(Expansión) - La incertidumbre sobre el futuro del Tratado de Libre Comercio de América del Norte (TLCAN) sigue ensombreciendo la perspectiva para México, de acuerdo con Moody’s Investor Services.

La agencia expuso, en un reporte este martes, que su escenario base sigue considerando que se logrará un tratado modificado para finales de marzo.

"Una renegociación exitosa daría soporte para una ligera aceleración del crecimiento de México en 2018-19 a 2,0%-2,5% anual", indicó.

Sin embargo, la firma calificadora de riesgo evaluó tres escenarios distintos en caso de que la renegociación se alargue después del primer trimestre de 2018. El más riesgoso implica una salida unilateral del tratado por parte de Estados Unidos, lo que afectaría el perfil crediticio de México.

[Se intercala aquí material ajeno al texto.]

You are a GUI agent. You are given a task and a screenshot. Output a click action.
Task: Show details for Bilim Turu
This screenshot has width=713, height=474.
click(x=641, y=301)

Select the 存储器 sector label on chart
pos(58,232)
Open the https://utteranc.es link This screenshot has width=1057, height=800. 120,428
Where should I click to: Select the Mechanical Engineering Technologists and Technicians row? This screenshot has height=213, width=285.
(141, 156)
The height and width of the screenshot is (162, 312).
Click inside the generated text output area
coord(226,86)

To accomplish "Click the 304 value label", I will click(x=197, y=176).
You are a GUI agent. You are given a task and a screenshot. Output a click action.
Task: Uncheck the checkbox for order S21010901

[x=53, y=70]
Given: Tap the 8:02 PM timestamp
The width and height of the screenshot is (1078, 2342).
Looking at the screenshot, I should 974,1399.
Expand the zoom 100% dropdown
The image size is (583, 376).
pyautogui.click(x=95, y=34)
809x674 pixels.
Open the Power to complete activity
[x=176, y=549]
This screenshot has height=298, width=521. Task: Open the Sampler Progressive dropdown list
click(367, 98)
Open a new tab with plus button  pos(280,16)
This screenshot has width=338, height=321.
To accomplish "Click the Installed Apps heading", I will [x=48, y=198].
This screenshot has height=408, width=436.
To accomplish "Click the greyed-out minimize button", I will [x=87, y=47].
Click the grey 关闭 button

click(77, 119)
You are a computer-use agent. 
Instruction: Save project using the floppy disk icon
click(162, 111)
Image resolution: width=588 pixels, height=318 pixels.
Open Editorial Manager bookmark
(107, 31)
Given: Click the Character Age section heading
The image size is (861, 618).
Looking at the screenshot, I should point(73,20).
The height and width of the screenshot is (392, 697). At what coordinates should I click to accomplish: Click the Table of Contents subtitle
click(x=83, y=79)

1. Las negociaciones continúan avanzando

En el primer escenario del informe, las negociaciones continúan después del límite original del 1 de abril, pero México, Estados Unidos y Canadá llegan a un acuerdo para actualizar el TLCAN a mediados de 2019.

2. El TLCAN se termina, pero hay acuerdos bilaterales

En este escenario de Moody's, Estados Unidos decide abandonar el TLCAN pero logra un acuerdo bilateral con México basado en las reglas de la Organización Mundial del Comercio (OMC).

La terminación del acuerdo no sería demasiado dañina para las perspectivas de crecimiento a largo plazo, y los efectos más graves se sentirían en las variables financieras del corto plazo (como las mediciones quincenales o mensuales de la inflación o tipo de cambio) más que en los fundamentales de largo plazo.

El peso mexicano se depreciaría hasta en un 30%, aunque el efecto sería transitorio y luego experimentaría una recuperación moderada.

"No veríamos factible que el peso se fortaleciera a niveles prechoque a pesar de su posterior recuperación y el tipo de cambio se estabilizaría en un nivel por encima de las proyecciones del escenario base de Moody’s", agregó la firma.

3. El TLCAN se termina y no hay otro acuerdo

Estados Unidos deja el TLCAN e impone restricciones comerciales a México, lo cual provocaría una recesión en el país.

En este escenario, Washington puede imponer a México aranceles más altos que los permitidos por las normas de la OMC en varios casos, además de introducir barreras no arancelarias al comercio.

La magnitud y duración del choque serían mayores y el principal riesgo tiene que ver con el mayor nivel de incertidumbre en torno a las políticas comerciales de Estados Unidos, y a la consecuente reacción de las autoridades mexicanas.

El choque que resulte de este escenario sería menos severo, pero más prolongado que el observado en 2009.